**ОТРЫВОК ТЕКСТА**
++++++++

Но вот стали подъезжать к Москве. Последняя станция опять моя, и я должна ехать со Львом Николаевичем в заднем, наружном месте. На последней станции подходит ко мне моя сестра Лиза и просит уступить ей ехать в наружном месте.

– Соня, если тебе все равно, уступи мне, – просила она. – В карете так душно.

Мы вышли из станции и стали все садиться по местам. Я полезла в карету.

– Софья Андреевна! – окликнул меня Лев Николаевич. – Ведь теперь ваша очередь ехать сзади.

– Я знаю, но мне холодно, – уклончиво ответила я, и дверка кареты захлопнулась за мной.

Лев Николаевич постоял минуту, как бы задумавшись о чем-то, и сел на козлы.

На другой день Мария Николаевна уехала за границу, а мы вернулись в Покровское[298] на нашу дачу, где ждали нас отец и братья.

++++++++

**ЗАПИСИ НАБОРА ДАННЫХ**
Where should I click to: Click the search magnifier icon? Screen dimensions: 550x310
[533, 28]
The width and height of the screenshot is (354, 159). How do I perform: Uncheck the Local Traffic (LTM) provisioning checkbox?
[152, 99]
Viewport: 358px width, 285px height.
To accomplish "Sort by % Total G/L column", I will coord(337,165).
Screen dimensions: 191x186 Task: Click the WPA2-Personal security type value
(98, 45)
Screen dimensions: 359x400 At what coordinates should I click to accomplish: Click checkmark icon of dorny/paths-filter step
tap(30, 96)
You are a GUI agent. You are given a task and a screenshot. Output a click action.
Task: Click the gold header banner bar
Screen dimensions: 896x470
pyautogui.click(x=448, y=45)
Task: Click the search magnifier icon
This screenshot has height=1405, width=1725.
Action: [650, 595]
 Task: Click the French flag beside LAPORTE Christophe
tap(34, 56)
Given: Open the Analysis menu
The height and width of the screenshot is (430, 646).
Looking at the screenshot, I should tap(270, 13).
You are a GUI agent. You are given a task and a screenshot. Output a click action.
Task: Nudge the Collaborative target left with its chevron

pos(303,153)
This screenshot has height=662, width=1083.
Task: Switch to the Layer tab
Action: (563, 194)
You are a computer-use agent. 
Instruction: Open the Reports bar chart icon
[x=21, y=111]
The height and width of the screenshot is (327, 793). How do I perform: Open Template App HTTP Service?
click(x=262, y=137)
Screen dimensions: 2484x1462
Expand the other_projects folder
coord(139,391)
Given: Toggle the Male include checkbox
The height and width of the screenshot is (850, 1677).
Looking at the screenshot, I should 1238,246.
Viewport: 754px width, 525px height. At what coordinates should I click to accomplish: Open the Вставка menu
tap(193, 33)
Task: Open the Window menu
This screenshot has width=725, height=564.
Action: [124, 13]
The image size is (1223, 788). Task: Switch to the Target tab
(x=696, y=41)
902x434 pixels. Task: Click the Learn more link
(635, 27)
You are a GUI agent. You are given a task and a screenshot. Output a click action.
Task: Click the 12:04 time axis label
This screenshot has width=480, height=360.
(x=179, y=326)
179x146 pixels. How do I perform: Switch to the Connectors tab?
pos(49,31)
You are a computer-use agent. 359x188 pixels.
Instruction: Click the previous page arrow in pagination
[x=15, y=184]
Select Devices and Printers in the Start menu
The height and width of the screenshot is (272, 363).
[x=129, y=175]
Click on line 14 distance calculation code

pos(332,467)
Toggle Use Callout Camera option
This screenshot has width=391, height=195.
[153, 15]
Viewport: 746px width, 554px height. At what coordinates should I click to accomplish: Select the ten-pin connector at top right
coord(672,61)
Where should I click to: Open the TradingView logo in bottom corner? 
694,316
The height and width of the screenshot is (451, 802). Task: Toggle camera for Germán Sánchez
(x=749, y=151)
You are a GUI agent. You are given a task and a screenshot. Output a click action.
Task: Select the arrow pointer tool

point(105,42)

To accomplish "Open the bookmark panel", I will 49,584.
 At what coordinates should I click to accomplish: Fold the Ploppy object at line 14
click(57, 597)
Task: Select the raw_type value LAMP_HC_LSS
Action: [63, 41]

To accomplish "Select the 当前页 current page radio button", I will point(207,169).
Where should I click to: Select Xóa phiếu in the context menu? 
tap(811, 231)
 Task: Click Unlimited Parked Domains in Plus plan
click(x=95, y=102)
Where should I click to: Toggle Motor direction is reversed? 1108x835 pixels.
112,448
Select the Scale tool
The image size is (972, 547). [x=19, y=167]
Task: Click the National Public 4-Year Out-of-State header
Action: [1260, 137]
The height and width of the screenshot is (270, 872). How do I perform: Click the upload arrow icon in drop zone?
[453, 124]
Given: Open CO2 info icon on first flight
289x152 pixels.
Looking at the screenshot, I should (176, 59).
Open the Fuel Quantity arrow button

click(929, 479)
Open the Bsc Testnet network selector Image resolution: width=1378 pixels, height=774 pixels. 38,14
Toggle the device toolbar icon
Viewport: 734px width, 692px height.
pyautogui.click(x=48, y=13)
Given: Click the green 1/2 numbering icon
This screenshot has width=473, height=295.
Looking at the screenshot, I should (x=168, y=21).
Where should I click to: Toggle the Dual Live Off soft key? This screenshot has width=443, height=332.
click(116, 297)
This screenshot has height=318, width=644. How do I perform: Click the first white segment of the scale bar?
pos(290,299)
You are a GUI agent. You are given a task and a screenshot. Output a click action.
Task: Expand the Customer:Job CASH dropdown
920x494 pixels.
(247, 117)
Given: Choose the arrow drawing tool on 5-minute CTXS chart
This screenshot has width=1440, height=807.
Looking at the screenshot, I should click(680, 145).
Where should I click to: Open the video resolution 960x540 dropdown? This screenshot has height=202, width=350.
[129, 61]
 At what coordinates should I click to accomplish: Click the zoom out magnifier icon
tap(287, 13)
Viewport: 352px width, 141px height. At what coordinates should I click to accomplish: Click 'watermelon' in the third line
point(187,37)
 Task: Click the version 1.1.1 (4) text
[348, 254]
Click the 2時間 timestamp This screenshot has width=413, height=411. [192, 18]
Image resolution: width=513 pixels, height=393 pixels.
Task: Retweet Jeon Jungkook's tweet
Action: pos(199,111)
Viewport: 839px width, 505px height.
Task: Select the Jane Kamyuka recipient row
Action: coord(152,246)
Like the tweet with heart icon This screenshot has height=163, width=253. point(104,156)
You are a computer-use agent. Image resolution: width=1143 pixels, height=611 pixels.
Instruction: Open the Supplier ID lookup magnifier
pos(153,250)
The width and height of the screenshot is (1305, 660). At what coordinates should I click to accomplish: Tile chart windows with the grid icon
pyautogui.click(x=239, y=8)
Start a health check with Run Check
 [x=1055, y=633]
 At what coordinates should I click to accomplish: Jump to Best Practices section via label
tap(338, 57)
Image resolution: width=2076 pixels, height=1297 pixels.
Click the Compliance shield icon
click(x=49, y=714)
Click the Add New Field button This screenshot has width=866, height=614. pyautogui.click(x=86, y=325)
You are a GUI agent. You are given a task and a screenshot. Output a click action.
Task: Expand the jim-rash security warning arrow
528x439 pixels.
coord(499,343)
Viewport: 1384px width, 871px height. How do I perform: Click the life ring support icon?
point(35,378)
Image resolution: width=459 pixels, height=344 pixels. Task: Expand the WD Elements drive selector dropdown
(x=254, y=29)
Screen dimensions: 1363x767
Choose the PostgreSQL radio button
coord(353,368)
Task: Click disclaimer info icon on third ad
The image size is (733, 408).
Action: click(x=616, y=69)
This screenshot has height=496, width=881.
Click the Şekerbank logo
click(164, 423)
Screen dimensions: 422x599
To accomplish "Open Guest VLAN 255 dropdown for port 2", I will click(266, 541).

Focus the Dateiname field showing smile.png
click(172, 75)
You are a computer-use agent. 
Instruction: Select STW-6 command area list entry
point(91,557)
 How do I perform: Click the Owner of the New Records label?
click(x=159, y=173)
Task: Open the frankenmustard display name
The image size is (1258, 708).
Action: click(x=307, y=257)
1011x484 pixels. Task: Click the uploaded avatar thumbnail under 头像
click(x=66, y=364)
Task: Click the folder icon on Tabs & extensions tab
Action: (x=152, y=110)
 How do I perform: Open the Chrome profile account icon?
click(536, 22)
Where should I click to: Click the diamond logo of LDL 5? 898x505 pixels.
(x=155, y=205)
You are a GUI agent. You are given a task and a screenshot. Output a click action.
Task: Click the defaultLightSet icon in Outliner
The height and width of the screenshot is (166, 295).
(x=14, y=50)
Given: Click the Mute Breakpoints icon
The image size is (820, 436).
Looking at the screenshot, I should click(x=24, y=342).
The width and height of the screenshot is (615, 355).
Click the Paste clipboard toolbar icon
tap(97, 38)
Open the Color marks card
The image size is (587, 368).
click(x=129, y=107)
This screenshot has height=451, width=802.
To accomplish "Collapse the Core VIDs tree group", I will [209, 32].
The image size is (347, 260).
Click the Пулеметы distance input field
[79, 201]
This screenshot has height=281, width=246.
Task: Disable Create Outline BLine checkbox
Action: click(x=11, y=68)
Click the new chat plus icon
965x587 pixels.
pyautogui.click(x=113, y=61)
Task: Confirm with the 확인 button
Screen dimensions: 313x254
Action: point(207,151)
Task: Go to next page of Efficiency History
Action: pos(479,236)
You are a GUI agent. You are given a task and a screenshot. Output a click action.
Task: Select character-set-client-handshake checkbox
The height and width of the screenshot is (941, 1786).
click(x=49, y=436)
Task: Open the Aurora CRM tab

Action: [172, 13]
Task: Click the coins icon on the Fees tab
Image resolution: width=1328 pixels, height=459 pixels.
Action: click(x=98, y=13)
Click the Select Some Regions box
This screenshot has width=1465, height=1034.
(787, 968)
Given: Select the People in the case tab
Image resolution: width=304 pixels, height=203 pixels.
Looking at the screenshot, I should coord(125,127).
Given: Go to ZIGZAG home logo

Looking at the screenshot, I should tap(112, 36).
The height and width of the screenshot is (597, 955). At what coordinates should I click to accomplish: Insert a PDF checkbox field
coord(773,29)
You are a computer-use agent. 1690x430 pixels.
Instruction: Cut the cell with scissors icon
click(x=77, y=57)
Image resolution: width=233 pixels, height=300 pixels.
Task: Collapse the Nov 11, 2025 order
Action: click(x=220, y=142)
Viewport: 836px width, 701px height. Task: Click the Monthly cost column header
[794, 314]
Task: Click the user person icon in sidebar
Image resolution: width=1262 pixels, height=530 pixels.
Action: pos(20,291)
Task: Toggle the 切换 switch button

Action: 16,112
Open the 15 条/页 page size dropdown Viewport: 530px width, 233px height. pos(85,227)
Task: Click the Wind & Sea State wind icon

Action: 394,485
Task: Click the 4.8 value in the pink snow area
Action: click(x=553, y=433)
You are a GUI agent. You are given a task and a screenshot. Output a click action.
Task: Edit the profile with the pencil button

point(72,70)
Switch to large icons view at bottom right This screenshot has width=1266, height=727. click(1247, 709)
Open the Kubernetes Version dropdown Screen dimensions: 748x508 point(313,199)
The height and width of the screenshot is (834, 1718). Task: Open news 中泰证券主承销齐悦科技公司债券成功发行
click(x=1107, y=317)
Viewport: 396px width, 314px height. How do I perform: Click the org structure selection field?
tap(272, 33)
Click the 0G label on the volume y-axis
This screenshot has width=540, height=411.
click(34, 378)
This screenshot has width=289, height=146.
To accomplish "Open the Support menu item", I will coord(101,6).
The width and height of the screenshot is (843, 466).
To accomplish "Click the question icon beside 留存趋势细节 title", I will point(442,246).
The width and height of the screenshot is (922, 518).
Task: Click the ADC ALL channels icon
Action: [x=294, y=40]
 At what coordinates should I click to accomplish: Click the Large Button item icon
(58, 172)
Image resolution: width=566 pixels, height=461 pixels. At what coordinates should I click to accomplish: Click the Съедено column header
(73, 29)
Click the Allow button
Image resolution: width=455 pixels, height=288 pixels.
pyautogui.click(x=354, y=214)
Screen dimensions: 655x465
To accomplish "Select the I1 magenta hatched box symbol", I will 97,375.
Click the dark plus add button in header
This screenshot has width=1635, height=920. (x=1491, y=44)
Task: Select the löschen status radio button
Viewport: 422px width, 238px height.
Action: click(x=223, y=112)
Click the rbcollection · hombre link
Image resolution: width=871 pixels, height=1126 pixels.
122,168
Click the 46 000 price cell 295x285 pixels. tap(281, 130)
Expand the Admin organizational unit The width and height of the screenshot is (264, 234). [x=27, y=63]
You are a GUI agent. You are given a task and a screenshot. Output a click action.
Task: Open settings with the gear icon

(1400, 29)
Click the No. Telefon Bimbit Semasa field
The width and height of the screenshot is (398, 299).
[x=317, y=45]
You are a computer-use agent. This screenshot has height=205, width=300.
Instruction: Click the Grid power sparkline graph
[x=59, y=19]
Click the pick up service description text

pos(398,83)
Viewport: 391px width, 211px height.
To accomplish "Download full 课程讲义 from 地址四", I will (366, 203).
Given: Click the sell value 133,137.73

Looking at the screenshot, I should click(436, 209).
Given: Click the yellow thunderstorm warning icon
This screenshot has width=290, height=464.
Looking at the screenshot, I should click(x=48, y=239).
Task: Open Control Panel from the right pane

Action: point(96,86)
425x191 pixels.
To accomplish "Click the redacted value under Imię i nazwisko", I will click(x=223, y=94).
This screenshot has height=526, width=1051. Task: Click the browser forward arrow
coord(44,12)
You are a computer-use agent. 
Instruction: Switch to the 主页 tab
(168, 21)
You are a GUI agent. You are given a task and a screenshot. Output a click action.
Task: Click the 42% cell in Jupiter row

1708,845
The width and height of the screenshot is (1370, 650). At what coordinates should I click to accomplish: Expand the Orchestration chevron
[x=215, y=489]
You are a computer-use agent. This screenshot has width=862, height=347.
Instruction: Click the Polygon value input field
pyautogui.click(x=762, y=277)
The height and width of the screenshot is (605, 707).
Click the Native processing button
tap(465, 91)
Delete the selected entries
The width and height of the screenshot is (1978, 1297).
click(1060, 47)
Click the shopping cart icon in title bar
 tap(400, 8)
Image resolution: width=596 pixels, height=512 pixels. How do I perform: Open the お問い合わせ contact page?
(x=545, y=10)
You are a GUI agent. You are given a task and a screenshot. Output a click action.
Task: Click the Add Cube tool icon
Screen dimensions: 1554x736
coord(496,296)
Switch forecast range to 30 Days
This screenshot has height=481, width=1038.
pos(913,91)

++++++++

**ЗАДАНИЕ**
Куда, согласно отрывку, «мы» вернулись на другой день после отъезда Марии Николаевны за границу? Записи никак не связаны с отрывком текста.

**ОТВЕТ**
В Покровское, на дачу, где их ждали отец и братья.